• DIRECTIVES:
a – According to the compactness proof excerpt, which property does the proof of Theorem 2 not need?
b – Write what comes next in the compactness proof excerpt, continuing from its last sentence.

• SOURCE EXTRACT:

◆ ◆ ◆ ◆ ◆ ◆ ◆

Theorem 2: Suppose ${\displaystyle X}$ is a compact topological space and ${\displaystyle \{C_{n}\}}$ is an infinite sequence of non-empty, closed sets such that ${\displaystyle C_{1}\supseteq \cdots C_{k}\supseteq C_{k+1}\cdots ,\,}$. Assume, by contradiction, that ${\displaystyle \bigcap _{n=1}^{\infty }C_{n}=\varnothing }$. Then we will build an open cover of ${\displaystyle X}$ by considering the complement of ${\displaystyle C_{n}}$ in ${\displaystyle X}$, i.e. ${\displaystyle U_{n}=X\setminus C_{n},\forall n}$. Each ${\displaystyle U_{n}}$ is open since the ${\displaystyle C_{n}}$ are closed. Notice that ${\displaystyle \bigcup _{n=1}^{\infty }U_{n}=\bigcup _{n=1}^{\infty }(X\setminus C_{n})=X\setminus \bigcap _{n=1}^{\infty }C_{n}}$, but we assumed that ${\displaystyle \bigcap _{n=1}^{\infty }C_{n}=\varnothing }$ so that means ${\displaystyle \bigcup _{n=1}^{\infty }U_{n}=X}$. So, there are infinite many ${\displaystyle U_{n}}$ covering our compact ${\displaystyle X}$. That means there exists a large ${\displaystyle N}$ such that ${\displaystyle X\subset \bigcup _{n=1}^{N}U_{n}}$. Notice, however, that ${\displaystyle C_{n}\supset C_{n+1},\forall n}$ implies that ${\displaystyle X\setminus C_{n}=U_{n}\subset U_{n+1}=X\setminus C_{n+1},\forall n}$. The only way for the nested and increasing ${\displaystyle U_{n}}$ to cover ${\displaystyle X}$ is if there is some index, call it ${\displaystyle k}$, such that ${\displaystyle X=U_{k}}$. This implies though that ${\displaystyle C_{k}=X\setminus U_{k}=\varnothing }$. This is a contradiction since we assumed that the ${\displaystyle C_{n}}$ were non-empty. Hence, ${\displaystyle \bigcap _{n=1}^{\infty }C_{n}\neq \varnothing }$.

Notice that in regards to the proof of Theorem 2, we don't need Hausdorffness. At no point in time do we appeal to the nature of points in the space. It is simply a statement about empty or not.

◆ ◆ ◆ ◆ ◆ ◆ ◆

(A run of records)
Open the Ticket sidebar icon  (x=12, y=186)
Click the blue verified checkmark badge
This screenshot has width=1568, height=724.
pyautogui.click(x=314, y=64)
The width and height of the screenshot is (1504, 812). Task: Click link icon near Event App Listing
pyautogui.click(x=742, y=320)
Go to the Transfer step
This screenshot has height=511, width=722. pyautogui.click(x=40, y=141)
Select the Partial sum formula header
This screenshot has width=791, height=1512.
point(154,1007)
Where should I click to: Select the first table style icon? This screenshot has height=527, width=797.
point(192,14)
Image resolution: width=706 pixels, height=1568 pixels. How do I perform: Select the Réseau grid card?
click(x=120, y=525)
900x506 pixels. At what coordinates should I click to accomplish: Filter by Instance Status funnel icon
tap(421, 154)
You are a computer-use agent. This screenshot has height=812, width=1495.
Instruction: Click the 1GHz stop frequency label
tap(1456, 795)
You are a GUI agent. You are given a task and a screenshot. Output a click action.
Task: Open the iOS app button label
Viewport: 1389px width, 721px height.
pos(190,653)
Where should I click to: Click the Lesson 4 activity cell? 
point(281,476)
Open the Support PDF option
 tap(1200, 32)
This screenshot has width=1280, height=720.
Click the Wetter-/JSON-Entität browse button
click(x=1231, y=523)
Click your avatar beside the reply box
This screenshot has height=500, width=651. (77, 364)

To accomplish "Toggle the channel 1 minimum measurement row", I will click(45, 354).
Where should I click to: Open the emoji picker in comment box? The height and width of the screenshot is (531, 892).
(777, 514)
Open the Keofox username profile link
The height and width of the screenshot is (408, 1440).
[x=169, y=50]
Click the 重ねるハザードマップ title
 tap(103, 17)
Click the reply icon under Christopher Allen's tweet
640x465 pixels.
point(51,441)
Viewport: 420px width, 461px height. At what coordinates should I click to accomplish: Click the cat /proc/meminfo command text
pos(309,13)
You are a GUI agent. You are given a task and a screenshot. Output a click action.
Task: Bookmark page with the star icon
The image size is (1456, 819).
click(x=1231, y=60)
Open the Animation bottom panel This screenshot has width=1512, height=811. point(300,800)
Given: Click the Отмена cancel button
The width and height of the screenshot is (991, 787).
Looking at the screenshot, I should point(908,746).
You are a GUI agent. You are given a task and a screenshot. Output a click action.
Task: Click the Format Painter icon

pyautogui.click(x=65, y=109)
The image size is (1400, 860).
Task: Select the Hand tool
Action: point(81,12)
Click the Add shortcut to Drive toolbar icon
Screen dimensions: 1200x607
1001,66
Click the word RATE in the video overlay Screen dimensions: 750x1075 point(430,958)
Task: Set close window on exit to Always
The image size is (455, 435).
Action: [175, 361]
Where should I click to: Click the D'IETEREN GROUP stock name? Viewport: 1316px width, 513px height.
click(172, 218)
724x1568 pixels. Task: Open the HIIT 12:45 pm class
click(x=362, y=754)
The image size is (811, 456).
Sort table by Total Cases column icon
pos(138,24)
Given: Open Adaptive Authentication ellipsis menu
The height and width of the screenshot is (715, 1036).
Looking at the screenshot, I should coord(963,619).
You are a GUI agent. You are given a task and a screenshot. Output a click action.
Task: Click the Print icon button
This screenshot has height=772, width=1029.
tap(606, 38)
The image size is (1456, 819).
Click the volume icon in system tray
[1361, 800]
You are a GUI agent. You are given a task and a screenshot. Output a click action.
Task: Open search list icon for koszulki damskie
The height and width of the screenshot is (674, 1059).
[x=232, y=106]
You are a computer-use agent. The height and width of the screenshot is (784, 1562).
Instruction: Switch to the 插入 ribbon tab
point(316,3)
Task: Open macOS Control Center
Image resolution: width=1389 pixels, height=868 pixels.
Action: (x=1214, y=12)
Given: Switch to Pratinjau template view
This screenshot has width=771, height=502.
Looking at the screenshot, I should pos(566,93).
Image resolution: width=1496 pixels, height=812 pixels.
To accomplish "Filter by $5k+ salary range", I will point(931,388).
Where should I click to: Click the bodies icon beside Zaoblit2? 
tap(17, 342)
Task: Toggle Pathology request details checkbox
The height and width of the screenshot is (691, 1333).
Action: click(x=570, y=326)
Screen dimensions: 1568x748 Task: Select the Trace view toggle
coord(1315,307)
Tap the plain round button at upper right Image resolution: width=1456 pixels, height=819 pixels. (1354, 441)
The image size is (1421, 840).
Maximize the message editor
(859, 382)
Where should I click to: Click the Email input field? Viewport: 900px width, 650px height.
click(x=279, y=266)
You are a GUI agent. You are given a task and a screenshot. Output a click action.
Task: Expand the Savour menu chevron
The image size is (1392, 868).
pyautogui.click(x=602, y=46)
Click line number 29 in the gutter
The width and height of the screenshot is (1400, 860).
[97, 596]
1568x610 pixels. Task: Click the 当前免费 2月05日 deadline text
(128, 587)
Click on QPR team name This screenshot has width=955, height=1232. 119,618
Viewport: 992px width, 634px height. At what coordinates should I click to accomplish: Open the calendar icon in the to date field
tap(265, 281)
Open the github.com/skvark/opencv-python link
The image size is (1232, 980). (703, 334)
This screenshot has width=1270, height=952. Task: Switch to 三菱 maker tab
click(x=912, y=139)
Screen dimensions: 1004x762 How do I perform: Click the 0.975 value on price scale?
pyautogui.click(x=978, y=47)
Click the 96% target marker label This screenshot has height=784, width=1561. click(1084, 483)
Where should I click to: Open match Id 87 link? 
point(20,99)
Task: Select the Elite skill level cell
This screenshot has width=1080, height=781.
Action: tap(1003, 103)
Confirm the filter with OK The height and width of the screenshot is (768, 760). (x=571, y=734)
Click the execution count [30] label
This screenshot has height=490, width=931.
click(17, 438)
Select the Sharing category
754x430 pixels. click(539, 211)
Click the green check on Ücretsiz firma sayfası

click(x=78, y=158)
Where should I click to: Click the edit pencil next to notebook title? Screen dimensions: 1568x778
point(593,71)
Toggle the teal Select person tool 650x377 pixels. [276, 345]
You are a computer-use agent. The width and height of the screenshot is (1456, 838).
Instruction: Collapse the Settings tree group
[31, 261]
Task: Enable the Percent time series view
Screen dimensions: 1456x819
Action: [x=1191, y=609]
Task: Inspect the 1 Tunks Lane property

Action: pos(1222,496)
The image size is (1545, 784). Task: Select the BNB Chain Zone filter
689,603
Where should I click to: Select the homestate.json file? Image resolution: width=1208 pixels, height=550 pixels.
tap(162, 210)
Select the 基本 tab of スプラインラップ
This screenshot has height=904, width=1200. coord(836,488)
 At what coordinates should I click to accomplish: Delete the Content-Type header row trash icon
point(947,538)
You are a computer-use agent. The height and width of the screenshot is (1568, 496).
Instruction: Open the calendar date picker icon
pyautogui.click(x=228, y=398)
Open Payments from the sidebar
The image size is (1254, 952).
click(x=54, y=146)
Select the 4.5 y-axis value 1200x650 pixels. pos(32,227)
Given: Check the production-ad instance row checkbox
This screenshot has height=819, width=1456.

◆ ◆ ◆ ◆ ◆ ◆ ◆

• FINAL RESULTS:
a – Hausdorffness.

b –
Consider now a metric space ${\displaystyle (X,d)}$ (not necessarily complete) in which ${\displaystyle \bigcap _{n=1}^{\infty }C_{n}=x}$ whenever ${\displaystyle \{C_{n}\}}$ is an infinite sequence of non-empty, closed sets such that ${\displaystyle C_{n}\supset C_{n+1},\forall n}$ and ${\displaystyle \lim _{n\to \infty }diam(C_{n})=sup\{d(x,y):x,y\in X\}\rightarrow 0}$. Now, let ${\displaystyle \{x_{k}\}}$ be a Cauchy sequence in ${\displaystyle X}$ and take ${\displaystyle C_{n}={\overline {\{x_{k}:k\geq n\}}}}$. The bar over the set means that we are taking the closure of the set under it. This guarantees that we are working with closed sets and since they contain the elements of our Cauchy sequence, we know them to be non-empty. In addition, ${\displaystyle C_{n}\supset C_{n+1}}$ and since ${\displaystyle \forall \epsilon >0,\exists N}$ such that when ${\displaystyle n,m\geq N,d(x_{n},x_{m})<\epsilon }$, (note this hold for all indices larger than our large ${\displaystyle N}$) then ${\displaystyle diam(C_{N})<\epsilon }$. Hence, ${\displaystyle \{C_{n}\}}$ satisfies the conditions above and there exists an ${\displaystyle x\in X}$ such that ${\displaystyle \bigcap _{n=1}^{\infty }C_{n}=x}$. So, ${\displaystyle x}$ is in the closure of all of the ${\displaystyle C_{n}}$ and any open ball around ${\displaystyle x}$ has non-empty intersection with the ${\displaystyle C_{n}}$. Now we will build a sub-sequence of the ${\displaystyle \{x_{n}\}}$, call it ${\displaystyle \{x_{n_{k}}\}}$, where ${\displaystyle d(x,x_{n_{k}})<{\frac {1}{k}}}$. This implies that ${\displaystyle \{x_{n_{k}}\}\to x}$ and since ${\displaystyle \{x_{k}\}}$ was Cauchy then it too must converge to ${\displaystyle x}$. Since ${\displaystyle \{x_{k}\}}$ was an arbitrary Cauchy sequence, ${\displaystyle X}$ is complete.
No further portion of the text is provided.